Alors, la détachant du cadavre, qu’il déposa dans la salle d’exposition, il sortit en toute hâte pour se rendre au palais épiscopal, murmurant en chemin quelques prières contre la redoutable boîte qu’il portait.

XLVII

Est-ce un homme ou un esprit infernal qui parle
ainsi? Quel est donc l’esprit malfaisant qui te
tourmente? Montre-moi l’ennemi implacable qui
habite ton cœur.
MATURIN

Han d’Islande et Schumacker sont dans la même salle du donjon de Slesvig. L’ex-chancelier absous se promène à pas lents, les yeux chargés de pleurs amers; le brigand condamné rit de ses chaînes, environné de gardes.

Les deux prisonniers s’observent longtemps en silence; on dirait qu’ils se sentent tous deux et se reconnaissent mutuellement ennemis des hommes.

—Qui es-tu? demande enfin l’ex-chancelier au brigand.

—Je te dirai mon nom, reprit l’autre, pour te faire fuir. Je suis Han d’Islande.

Schumacker s’avance vers lui:

—Prends ma main! dit-il.

—Est-ce que tu veux que je la dévore?

—Han d’Islande, reprend Schumacker, je t’aime parce que tu hais les hommes.

—Voilà pourquoi je te hais.

—Écoute, je hais les hommes, comme toi, parce que je leur ai fait du bien, et qu’ils m’ont fait du mal.

—Tu ne les hais pas comme moi; je les hais, moi, parce qu’ils m’ont fait du bien, et que je leur ai rendu du mal.

Schumacker frémit du regard du monstre. Il a beau vaincre sa nature, son âme ne peut sympathiser avec celle-là.

—Oui, s’écrie-t-il, j’exècre les hommes, parce qu’ils sont fourbes, ingrats, cruels. Je leur ai dû tout le malheur de ma vie.

—Tant mieux!—je leur ai dû, moi, tout le bonheur de la mienne.

—Quel bonheur?

—Le bonheur de sentir des chairs palpitantes frémir sous ma dent, un sang fumant réchauffer mon gosier altéré; la volupté de briser des êtres vivants contre des pointes de rochers, et d’entendre le cri de la victime se mêler au bruit des membres fracassés. Voilà les plaisirs que m’ont procurés les hommes.

Schumacker recula avec épouvante devant le monstre dont il s’était approché presque avec l’orgueil de lui ressembler. Pénétré de honte, il voila son visage vénérable de ses mains; car ses yeux étaient pleins de larmes d’indignation, non contre la race humaine, mais contre lui-même.
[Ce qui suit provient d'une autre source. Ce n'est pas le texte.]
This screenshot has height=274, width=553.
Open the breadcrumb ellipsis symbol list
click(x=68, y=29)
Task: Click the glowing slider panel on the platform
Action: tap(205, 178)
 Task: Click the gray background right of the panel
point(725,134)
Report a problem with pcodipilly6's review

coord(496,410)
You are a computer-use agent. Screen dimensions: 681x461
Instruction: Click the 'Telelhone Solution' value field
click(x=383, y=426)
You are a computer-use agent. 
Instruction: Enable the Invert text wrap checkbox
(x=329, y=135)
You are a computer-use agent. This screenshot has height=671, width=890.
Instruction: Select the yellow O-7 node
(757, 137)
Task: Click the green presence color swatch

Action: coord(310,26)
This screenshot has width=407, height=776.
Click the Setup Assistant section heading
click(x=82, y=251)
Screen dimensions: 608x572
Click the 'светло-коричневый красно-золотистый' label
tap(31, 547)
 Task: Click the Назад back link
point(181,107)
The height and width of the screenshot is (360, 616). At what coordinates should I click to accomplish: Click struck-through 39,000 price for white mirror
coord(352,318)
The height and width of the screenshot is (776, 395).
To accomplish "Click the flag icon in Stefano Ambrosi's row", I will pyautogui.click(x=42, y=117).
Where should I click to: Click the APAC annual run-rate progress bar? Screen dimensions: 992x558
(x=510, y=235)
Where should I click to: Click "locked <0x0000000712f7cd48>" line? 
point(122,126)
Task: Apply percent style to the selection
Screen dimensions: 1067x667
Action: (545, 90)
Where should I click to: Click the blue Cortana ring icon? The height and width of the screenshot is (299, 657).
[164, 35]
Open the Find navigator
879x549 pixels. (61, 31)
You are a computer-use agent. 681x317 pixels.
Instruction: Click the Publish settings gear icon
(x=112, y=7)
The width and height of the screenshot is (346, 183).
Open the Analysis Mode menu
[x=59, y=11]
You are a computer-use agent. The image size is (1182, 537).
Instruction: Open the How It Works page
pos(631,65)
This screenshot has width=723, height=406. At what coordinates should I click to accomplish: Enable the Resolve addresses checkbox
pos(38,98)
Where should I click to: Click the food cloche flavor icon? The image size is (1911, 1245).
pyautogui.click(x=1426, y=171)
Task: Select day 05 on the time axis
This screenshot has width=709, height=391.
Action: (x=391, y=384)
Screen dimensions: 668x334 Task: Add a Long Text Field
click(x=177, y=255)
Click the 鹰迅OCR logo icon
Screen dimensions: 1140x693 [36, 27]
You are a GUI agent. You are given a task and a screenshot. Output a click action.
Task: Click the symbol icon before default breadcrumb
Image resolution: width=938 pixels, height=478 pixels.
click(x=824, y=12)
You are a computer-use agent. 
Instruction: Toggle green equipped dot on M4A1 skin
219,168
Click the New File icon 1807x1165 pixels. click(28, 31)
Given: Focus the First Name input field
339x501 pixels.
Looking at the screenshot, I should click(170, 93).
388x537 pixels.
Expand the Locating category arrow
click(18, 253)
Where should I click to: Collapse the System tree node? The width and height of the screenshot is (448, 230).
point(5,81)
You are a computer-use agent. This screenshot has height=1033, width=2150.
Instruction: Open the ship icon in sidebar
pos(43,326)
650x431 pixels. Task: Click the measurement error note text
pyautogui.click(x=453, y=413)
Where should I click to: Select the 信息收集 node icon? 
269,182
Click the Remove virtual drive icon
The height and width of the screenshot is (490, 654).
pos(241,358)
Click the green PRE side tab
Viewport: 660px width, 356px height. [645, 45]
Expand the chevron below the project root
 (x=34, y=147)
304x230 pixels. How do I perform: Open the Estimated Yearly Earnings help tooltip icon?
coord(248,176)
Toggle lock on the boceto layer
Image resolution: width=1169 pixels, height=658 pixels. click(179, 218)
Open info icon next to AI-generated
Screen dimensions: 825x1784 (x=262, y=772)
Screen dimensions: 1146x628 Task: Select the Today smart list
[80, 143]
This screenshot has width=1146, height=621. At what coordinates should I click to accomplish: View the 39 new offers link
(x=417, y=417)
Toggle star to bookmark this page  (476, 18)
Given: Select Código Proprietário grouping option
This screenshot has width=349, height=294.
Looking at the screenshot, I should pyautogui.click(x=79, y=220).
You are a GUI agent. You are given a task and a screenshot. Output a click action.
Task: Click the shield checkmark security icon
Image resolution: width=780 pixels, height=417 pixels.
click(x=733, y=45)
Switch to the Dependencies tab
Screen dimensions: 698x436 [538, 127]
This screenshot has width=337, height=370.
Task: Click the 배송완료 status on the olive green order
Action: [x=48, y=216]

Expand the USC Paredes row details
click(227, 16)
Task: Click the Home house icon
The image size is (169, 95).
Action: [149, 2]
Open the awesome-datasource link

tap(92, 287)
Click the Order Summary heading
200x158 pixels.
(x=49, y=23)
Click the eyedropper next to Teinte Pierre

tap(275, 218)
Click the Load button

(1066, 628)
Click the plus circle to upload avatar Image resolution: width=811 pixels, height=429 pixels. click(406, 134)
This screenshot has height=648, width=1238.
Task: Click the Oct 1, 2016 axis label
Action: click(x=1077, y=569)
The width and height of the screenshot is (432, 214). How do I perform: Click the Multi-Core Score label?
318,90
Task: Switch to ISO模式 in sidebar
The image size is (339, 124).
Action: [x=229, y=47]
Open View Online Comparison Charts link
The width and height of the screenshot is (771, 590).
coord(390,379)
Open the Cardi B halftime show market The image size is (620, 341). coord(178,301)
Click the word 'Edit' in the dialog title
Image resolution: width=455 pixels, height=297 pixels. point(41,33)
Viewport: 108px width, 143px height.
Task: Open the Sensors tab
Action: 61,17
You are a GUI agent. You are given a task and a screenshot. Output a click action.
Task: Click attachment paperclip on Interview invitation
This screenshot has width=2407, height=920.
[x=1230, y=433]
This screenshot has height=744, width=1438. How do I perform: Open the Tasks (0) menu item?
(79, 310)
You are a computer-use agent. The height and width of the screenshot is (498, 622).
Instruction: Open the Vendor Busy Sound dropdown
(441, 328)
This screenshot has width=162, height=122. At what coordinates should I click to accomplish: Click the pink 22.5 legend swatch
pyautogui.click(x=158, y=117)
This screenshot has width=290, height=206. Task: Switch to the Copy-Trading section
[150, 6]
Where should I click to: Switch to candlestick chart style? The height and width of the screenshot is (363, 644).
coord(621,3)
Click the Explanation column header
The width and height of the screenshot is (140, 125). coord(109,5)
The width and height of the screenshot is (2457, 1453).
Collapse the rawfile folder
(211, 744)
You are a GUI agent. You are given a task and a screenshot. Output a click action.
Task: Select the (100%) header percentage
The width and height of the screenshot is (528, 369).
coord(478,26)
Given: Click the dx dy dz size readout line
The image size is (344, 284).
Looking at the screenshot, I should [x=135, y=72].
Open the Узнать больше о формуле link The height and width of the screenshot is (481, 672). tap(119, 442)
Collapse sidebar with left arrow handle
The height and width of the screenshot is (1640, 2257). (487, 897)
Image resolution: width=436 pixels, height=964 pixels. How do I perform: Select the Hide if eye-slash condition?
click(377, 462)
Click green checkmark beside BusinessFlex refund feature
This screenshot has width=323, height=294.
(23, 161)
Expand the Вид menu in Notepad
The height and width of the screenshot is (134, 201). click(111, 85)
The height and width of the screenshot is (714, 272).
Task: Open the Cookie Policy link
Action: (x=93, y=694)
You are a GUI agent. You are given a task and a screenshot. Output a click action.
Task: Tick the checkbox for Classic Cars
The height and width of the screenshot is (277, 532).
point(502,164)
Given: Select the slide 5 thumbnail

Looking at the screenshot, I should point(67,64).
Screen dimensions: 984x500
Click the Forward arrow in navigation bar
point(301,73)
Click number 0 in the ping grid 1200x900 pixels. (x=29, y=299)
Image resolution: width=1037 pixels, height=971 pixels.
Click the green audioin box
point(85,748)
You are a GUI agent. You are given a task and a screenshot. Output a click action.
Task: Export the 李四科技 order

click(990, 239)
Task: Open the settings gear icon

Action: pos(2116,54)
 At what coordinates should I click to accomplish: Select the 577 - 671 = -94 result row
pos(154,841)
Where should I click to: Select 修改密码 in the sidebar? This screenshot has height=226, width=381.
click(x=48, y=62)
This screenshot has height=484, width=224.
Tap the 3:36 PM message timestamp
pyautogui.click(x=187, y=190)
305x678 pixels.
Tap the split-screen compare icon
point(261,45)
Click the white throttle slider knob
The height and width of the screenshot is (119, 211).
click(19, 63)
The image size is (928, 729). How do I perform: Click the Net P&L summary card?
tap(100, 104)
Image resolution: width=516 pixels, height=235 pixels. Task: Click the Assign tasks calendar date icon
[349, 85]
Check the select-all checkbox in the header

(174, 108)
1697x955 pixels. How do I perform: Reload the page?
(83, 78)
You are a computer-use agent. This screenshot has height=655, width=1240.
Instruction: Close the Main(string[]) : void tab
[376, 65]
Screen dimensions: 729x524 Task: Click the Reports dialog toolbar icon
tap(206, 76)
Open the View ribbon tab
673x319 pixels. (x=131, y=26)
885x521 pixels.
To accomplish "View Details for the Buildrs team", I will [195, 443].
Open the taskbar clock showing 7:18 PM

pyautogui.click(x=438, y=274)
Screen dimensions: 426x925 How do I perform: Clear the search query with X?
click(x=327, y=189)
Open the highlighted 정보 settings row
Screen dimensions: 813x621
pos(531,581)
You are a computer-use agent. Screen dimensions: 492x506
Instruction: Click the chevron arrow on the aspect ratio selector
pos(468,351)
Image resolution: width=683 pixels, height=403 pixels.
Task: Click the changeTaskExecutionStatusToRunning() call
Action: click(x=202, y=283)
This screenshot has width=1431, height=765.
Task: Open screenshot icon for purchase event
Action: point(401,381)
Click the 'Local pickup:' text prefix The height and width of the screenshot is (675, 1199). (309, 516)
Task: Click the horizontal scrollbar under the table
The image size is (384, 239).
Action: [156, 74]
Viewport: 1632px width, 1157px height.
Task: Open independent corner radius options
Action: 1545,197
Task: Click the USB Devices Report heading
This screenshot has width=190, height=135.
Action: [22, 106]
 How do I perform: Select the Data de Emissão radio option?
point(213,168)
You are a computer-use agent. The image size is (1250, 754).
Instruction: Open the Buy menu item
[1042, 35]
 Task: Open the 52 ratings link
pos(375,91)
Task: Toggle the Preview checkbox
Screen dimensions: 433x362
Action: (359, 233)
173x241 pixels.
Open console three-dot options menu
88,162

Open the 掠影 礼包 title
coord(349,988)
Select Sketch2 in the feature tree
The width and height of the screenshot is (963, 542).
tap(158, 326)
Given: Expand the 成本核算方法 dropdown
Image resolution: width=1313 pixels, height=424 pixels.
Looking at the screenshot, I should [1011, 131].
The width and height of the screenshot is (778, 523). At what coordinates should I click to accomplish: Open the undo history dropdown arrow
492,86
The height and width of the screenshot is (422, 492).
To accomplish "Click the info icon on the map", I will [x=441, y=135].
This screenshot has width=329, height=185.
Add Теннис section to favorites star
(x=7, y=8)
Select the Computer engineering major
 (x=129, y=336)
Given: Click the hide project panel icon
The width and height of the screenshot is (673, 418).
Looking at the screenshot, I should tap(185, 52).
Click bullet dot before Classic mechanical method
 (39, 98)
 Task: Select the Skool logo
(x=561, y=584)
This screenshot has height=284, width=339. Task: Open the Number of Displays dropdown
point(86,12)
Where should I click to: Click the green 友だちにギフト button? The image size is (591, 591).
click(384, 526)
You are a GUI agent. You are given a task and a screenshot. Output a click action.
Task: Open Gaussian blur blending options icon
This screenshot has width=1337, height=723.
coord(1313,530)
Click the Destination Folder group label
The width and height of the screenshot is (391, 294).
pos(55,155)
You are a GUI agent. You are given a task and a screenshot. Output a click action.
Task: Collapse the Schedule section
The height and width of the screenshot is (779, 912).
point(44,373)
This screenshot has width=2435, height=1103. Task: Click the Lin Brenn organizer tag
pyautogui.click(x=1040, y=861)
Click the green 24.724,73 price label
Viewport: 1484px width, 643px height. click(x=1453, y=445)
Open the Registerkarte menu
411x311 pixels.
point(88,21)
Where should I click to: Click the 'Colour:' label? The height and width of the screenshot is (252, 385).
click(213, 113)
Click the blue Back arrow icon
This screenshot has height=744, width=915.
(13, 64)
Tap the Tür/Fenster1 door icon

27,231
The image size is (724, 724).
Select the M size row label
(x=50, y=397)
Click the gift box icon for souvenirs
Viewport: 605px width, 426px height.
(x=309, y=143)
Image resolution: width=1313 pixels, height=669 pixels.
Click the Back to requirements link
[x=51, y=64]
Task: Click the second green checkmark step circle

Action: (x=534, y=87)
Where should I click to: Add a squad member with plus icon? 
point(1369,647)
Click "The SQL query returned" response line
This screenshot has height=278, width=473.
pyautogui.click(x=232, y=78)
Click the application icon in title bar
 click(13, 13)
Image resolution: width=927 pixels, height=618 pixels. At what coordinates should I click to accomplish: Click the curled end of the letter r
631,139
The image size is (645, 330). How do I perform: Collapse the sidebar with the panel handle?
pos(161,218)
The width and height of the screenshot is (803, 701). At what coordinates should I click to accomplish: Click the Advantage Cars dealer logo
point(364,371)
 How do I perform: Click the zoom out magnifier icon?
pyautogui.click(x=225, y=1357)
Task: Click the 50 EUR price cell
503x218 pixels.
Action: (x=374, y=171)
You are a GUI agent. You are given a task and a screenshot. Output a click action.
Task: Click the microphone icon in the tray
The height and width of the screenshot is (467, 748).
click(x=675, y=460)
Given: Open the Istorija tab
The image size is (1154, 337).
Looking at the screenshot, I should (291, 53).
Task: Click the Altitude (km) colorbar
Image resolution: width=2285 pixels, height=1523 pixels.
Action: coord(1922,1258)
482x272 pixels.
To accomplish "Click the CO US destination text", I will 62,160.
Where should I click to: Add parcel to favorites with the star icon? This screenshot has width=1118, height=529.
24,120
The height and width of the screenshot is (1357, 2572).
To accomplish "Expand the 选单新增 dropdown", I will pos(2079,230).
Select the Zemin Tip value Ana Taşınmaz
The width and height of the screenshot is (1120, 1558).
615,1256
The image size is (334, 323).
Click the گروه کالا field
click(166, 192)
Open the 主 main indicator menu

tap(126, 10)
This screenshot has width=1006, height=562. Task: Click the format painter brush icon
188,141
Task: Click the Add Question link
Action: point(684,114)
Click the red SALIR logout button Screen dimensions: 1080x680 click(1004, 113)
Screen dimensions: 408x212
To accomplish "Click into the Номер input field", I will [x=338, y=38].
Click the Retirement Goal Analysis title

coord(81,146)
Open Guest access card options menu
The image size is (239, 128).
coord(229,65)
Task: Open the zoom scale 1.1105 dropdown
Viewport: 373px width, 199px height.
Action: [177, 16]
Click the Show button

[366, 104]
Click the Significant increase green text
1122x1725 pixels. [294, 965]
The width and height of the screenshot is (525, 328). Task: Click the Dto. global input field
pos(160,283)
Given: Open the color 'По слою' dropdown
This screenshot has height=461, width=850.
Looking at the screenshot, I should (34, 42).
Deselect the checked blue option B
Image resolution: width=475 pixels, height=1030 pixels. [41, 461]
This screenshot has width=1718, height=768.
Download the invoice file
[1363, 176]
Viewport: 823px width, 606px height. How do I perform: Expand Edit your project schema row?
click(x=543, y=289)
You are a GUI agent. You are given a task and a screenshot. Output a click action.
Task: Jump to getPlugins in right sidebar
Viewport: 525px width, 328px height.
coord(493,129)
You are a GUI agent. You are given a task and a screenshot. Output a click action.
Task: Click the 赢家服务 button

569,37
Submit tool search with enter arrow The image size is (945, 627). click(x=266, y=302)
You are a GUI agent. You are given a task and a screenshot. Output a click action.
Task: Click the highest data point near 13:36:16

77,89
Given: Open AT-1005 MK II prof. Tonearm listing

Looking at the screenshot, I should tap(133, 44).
Son cœur noble et grand commençait à s’effrayer de la haine qu’il portait aux hommes depuis si longtemps en la voyant reproduite dans le cœur de Han d’Islande comme par un miroir effrayant.

—Eh bien! dit le monstre en riant, ennemi des hommes, oses-tu te vanter d'être semblable à moi?

Le vieillard frissonna.

—O Dieu! plutôt que de les haïr comme toi, j’aimerais mieux les aimer.

Les gardes vinrent chercher le monstre, pour l’emmener dans un cachot plus sûr. Schumacker rêveur resta seul dans le donjon; mais il n’y restait plus d’ennemi des hommes.